On the other hand, if government outlays continue to increase, notwithstanding budget surpluses, no effective tax reduction is possible; the share of the pool of real wealth at the disposal of wealth producers will diminish.

For example, if government outlays are $3 trillion and the government revenue is $2 trillion then the government will have a deficit of $1 trillion. Since government outlays have to be funded this means that the government would have to secure some other sources of funding such as borrowing, printing money or new forms of taxes. The government will employ all sorts of means to obtain resources from wealth generators to support its activities.

What matters here is that government outlays are $3 trillion, not that the deficit is $1 trillion. For instance, if government revenue on account of higher taxes were $3 trillion then we would have a balanced budget. But would this alter the fact that the government still takes $3 trillion of resources from wealth generators?

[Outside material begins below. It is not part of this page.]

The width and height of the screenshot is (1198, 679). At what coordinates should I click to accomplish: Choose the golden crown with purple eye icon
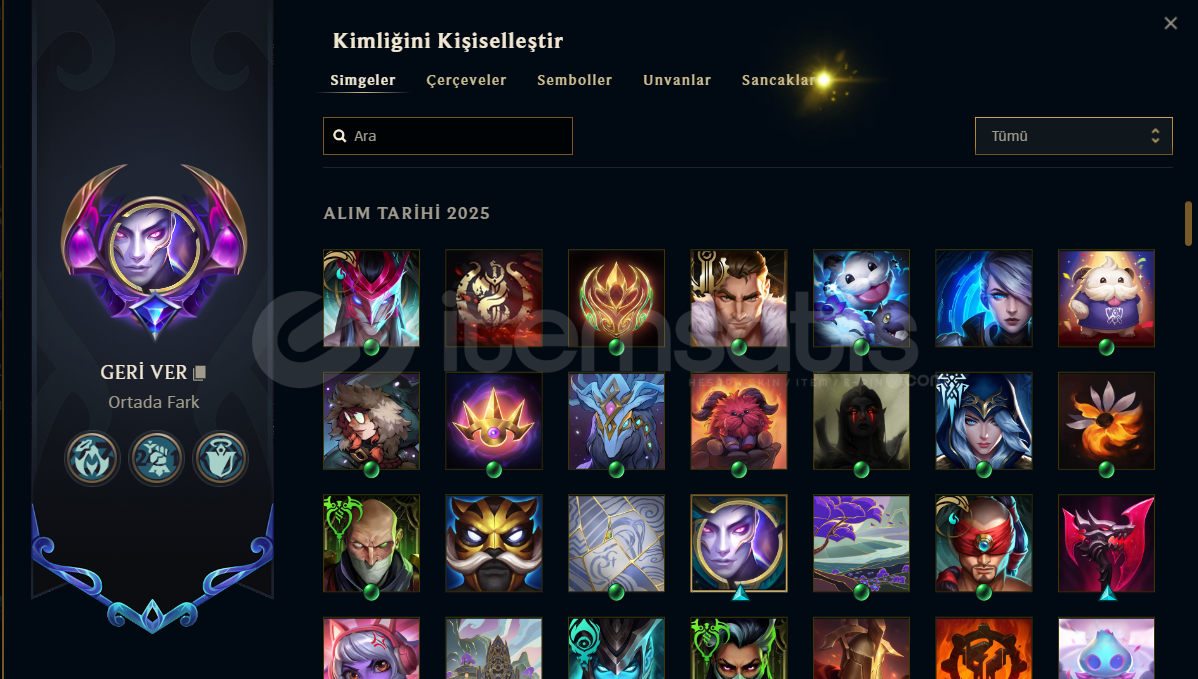[x=494, y=421]
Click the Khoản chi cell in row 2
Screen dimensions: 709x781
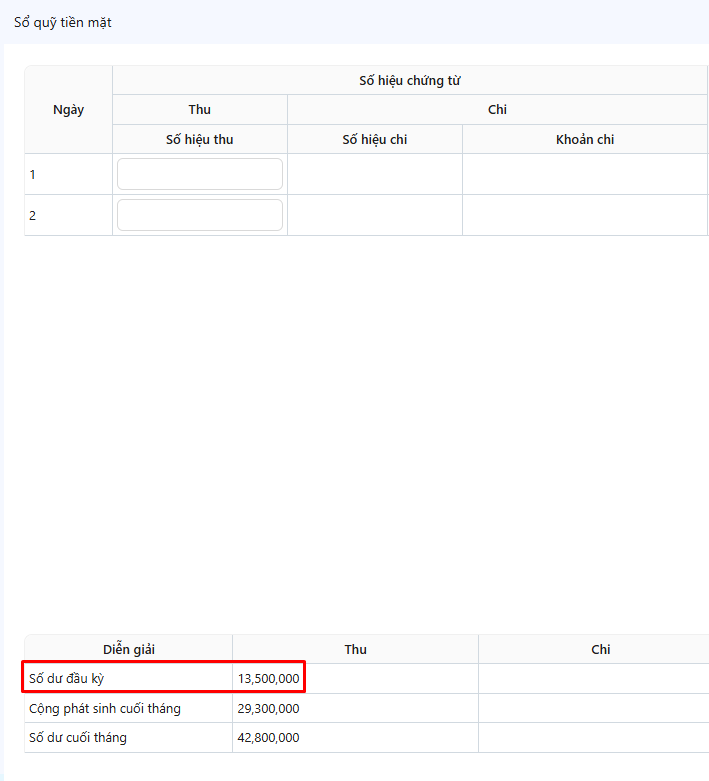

We Must Build Wealth Before We Can Spend It 

The critics of a smaller government will react that the private sector cannot be trusted to build up and enhance the nation’s infrastructure. For instance, the US urgently requires the building and upgrading of bridges and roads.

There is no doubt that this is the case. However, can Americans afford the improvement of the infrastructure? The arbiter here should be the free market where individuals, by buying or abstaining from buying, decide on the type of infrastructure that is going to emerge.

If the size of the pool of real wealth is not adequate to afford better infrastructure then time is needed to accumulate real wealth to be able to secure better infrastructure. The build-up of the pool of real wealth cannot be made faster by raising government outlays. As we have seen, an increase in government spending will only weaken the pool of real wealth.

The government can force various non-market chosen projects. The government, however, cannot make these projects viable. As time goes by the burden that these projects will impose on the economy through higher ongoing levels of taxes is going to undermine the well-being of individuals and will make these projects even more of a burden.

Spending Reductions Must Come With Tax Cuts

What about the lowering of taxes on businesses – surely this will give a boost to capital investment and strengthen the process of real wealth formation? This is what President Trump is being rumored to be considering. As long as this lowering of taxes is not matched by a reduction in government spending this will encourage a misallocation of capital.

The emerging budget deficit is going to be funded either by borrowings or by monetary pumping. Obviously, this amounts to the diversion of real wealth from wealth generating activities to non-wealth generating activities. Various capital projects that emerge on the back of such government policy are likely to be the equivalent of useless pyramids. 

We have seen that one of the ways of securing the necessary funds by the government is by means of borrowing. But how can this be?

A borrower must be a wealth generator in order to be able to repay the principal loan plus interest. This is, however, not the case as far as the government is concerned, for government is not a wealth generator – it only consumes wealth.

So how then can the government as a borrower, producing no real wealth, ever repay its debt? The only way it can do this is by borrowing again from the same lender – the wealth-generating private sector. It amounts to a process whereby government borrows from you in order to repay you.

We can conclude that the only meaningful contribution the government can make to the pool of real wealth, and hence people’s living standards, is by focusing on a reduction in real outlays – not whether there is a surplus or a deficit. This in turn means the government must remove itself from business activities and permit wealth generators to get on with the business of wealth generation.

  • 1Ludwig von Mises, Human Action, Scholars edition, chapter 31, p. 793.